Soruyla bağlantılı olarak-- Batı, bir eşcinsel hareketi normal bir süreç halinde deneyimleyegelmişken, Türkiye (ve Batı olmayan herhangi bir bölge) son 15 yılında bir “paket hareket” yaşıyor durumda: aynı anda 60’lar, 70’ler, 80’ler, 90’lar, 2000’ler ve şimdi de queer teori. Bu süreci nasıl yorumlarsınız? Ve yazarken aklınızda bir coğrafya var mı?
Çalışmalarımın alıp başlarını nereye gittiklerini hiçbir zaman bilmiyorum; yazılarımın, bir başka dile ya da hatta başka bir politik zaman dilimine ulaştıklarında işlevlerini nasıl koruduklarına dair hiçbir fikrim yok. Çalışmalarımın, kürenin farklı yerlerinden okunduklarında farklı çalışmalara dönüştüğünü tahmin ediyorum. Her çalışma “paketlenmiş” olur ancak asıl soru, paketlemeyi aşan boyutlarda işe yarayıp yaramadığı. Tanımadıklarım ve isimlendiremediklerim için yazıyorum ben.
 
15 Mayıs günü saat 17:00’de göreceğiz sizi. Bu buluşmaya dair hisleriniz neler?

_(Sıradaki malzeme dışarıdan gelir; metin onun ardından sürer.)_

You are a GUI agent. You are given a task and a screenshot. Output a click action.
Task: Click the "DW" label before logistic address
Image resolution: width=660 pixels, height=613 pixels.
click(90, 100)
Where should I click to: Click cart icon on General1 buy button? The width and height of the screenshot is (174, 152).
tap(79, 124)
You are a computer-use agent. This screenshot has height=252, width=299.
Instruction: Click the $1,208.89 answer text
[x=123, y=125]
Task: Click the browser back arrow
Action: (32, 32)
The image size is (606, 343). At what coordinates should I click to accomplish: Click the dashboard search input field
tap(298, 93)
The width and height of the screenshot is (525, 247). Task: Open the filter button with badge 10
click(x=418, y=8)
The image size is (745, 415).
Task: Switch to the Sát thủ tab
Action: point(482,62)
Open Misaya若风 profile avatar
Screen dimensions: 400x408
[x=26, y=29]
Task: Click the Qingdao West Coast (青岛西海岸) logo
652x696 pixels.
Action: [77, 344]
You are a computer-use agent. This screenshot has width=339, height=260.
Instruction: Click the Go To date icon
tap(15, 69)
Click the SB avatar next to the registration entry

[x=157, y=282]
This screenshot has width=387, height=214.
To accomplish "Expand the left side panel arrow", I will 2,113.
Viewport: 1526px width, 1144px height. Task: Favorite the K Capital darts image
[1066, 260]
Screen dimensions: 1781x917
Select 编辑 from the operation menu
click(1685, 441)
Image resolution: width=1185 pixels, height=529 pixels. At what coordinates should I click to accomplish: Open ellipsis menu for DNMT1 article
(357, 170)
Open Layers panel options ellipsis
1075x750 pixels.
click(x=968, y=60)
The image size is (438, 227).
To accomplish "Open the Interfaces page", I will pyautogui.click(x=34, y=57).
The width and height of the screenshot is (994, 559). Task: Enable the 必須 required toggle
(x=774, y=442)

En çok nasıl bir fayda sağlayacağımı merak ediyorum ve ne öğretebileceğimi. Seyahatim öncesinde çalışıyorum ve oradaki sorunlara has terimleri anlamayı umuyorum. Gördüklerimce ve öğrendiklerimce değişmeyi diliyorum. Ve bu ziyaret şansını verdiğiniz için size teşekkür ediyorum.